“No fucking way!”
“You? How did you agree to that?”
“Seriously? You will be, like, floating on American capitalism!”
The above are some of the reactions I got when I told my friends I would be accompanying my sister and her mother on a cruise aboard the Disney Fantasy for seven nights. Having a developed a reputation for finding something offensive or problematic in most all situations (like any attentive liberal arts students by their senior year really…) I think most people in my life imagined me commandeering a Disney ship and inciting a labor uprising before they imagined me aboard one, partaking in Mickey’s shenanigans. But this was my sister’s vacation of choice. And someone had to be there to balance the cascade of anorexia-inducing images Disney presents.
After trying to coach my 6-year old sister through many Disney films throughout the years, I was familiar with how difficult the task of building critical viewership in a young, impressionable child is. And while countering Disney’s omnipresent master narrative would not be my purpose on the ship, I knew there was no way I could ‘float on American capitalism’ and not give my subtle interventions. I wanted to go on the water slide over and over again, take her on a water safari where yours truly puts on her best Australian accent and points out (mostly imaginary) creatures, and play a billion games of categories in the 11th deck pool. But it would be hard to do this with when every cast member (their euphemism for all of their underpaid labor aboard) greets us with “Hello, Princess” and every kids menu features a picture where the waist of princess X is smaller than the bicep of prince Y.
It’s difficult to maintain and invigorate the natural sense of adventure and discovery in a young girl when all around them tells them that they are only desirable if they are made up and docile and a have an high pitched and unbecoming laugh.
So I would be there, competing against Cinderella and Rapunzel for her attention and moral compass—trying to put into practice the lessons of my critical theory college coursework.
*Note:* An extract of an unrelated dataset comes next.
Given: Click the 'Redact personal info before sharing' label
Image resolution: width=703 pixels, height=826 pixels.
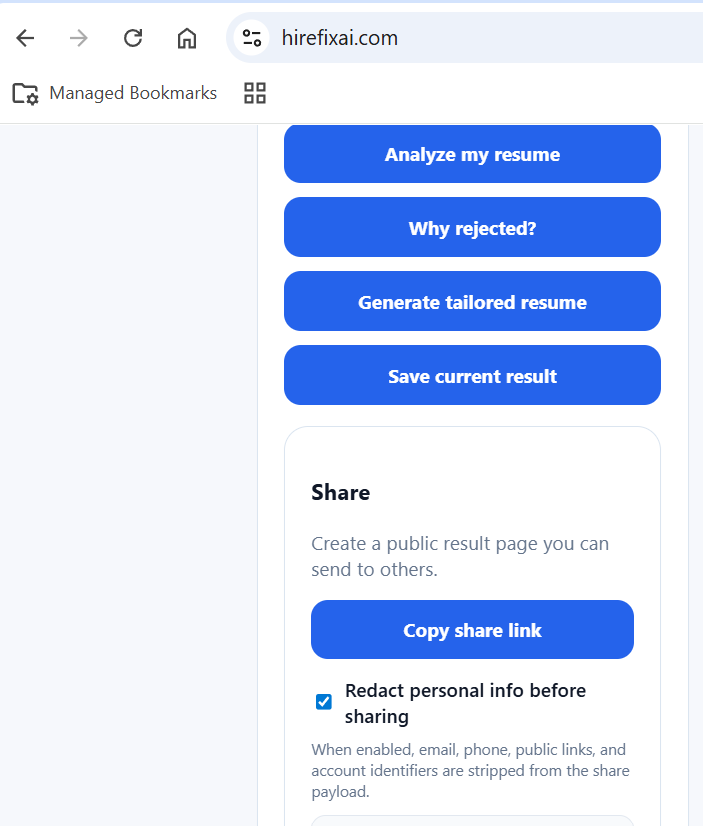Looking at the screenshot, I should pyautogui.click(x=465, y=703).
I wouldn’t be a shield: it’s impossible (and detrimental) to hide the racist and sexist lessons Disney embodies when stuck aboard a vessel in which “Wish Upon A Star” is perpetually playing in the hallways and growing up in a society where Disney has a virtual monopoly on the socialization of young minds. But I would rise to the harder task: building a critical filter in the mind of a six year old, so that she could take in the Disnified world around her not as a reflection of reality or as a series of fables that should inform her ethical framework but as a particular cultural product that she could classify and critique. What does that really mean for a six year old? And so the experiment begins…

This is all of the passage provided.